CONVOCATORIA VOL. 20, Núm. 33: Apropiaciones disruptivas de la inteligencia artificial: mediaciones, resistencias y praxis situadas
2026-09-11
La discusión académica sobre inteligencia artificial suele concentrarse en sus capacidades técnicas, sus aplicaciones y los riesgos derivados de su incorporación en distintos ámbitos sociales. Dentro de estas aproximaciones, las personas, comunidades, instituciones y gobiernos aparecen principalmente como usuarias que adoptan, rechazan o se adaptan a sistemas desarrollados por grandes corporaciones tecnológicas. Esta lectura, aunque legítima, resulta insuficiente para comprender las mediaciones, negociaciones y resistencias que se producen cuando dichas tecnologías ingresan en contextos concretos.
La apropiación no sólo es acceso, dominio operativo, o uso frecuente de una herramienta. Desde los estudios latinoamericanos de la comunicación, Martín-Barbero (1987) propuso situar la mirada de los medios hacia las mediaciones, es decir, hacia las prácticas culturales y relaciones sociales desde las cuales las tecnologías adquieren sentido.
En una dirección cercana, Crovi (2015) entiende la apropiación como un proceso que supone aprendizaje, integración significativa en la vida cotidiana y capacidad de creación. Entre el diseño de un sistema y sus usos sociales no existe, por tanto, una relación lineal: intervienen saberes preexistentes, culturas técnicas, condiciones materiales, experiencias, afectos y relaciones de poder.
Esta perspectiva permite reconocer que las personas no reproducen necesariamente los usos prescritos por quienes diseñan las tecnologías. Los sujetos desarrollan tácticas dentro de estructuras que no controlan, mediante operaciones de selección, combinación, desplazamiento y desvío. Sin embargo, estas prácticas no deben entenderse como actos automáticamente emancipadores. Las posibilidades de intervención se encuentran condicionadas por las arquitecturas técnicas, las formas de propiedad y las relaciones sociales inscritas en los dispositivos. Como plantea Feenberg (2012), la tecnología no constituye un campo neutral ni completamente cerrado, sino un espacio atravesado por decisiones políticas que también puede ser objeto de disputa.

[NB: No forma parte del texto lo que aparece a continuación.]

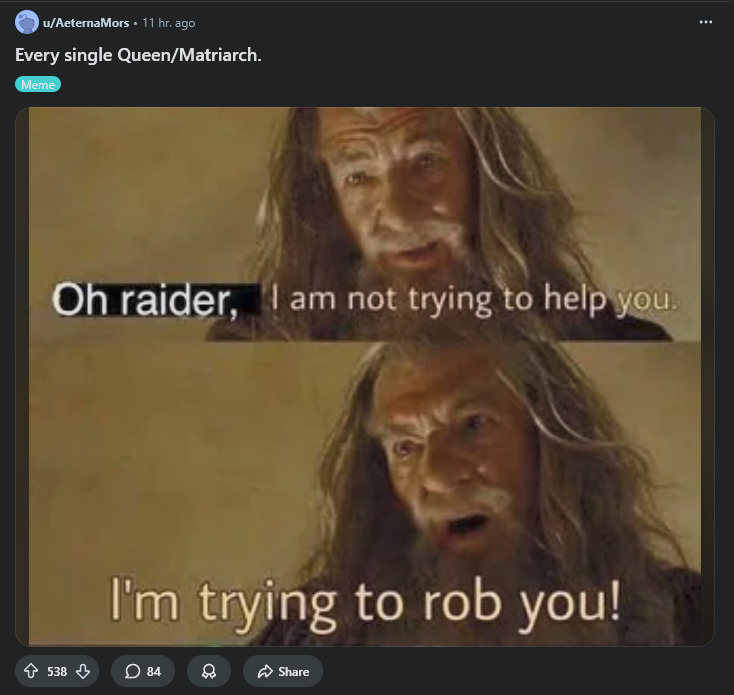Click the speech bubble comments icon
This screenshot has width=734, height=695.
click(132, 671)
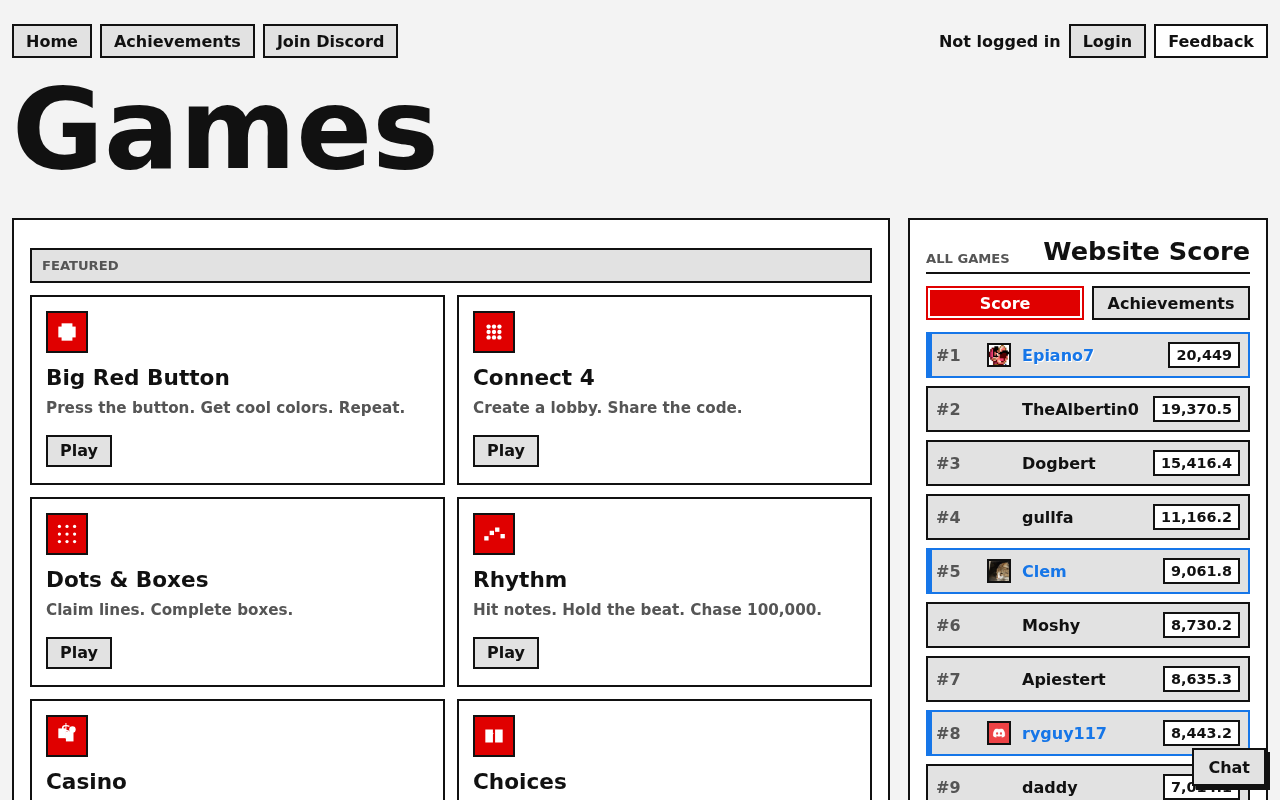Screen dimensions: 1280x800
Task: Select the Score leaderboard tab
Action: (1005, 303)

A partir de esta discusión, el dosier propone la categoría de apropiaciones disruptivas (Lugo, 2026) para analizar procesos individuales, colectivos y gubernamentales que introducen rupturas en los usos, sentidos, reglas o relaciones de poder asociados con la inteligencia artificial. Lo disruptivo no se utiliza aquí en el sentido empresarial de innovación, novedad o sustitución tecnológica. Tampoco describe cualquier uso creativo de una herramienta. Se refiere a intervenciones críticas, tecnopolíticas y situadas que resignifican las tecnologías, desvían parcialmente sus finalidades, examinan sus resultados, cuestionan sus condiciones de funcionamiento o construyen capacidades para actuar sobre ellas.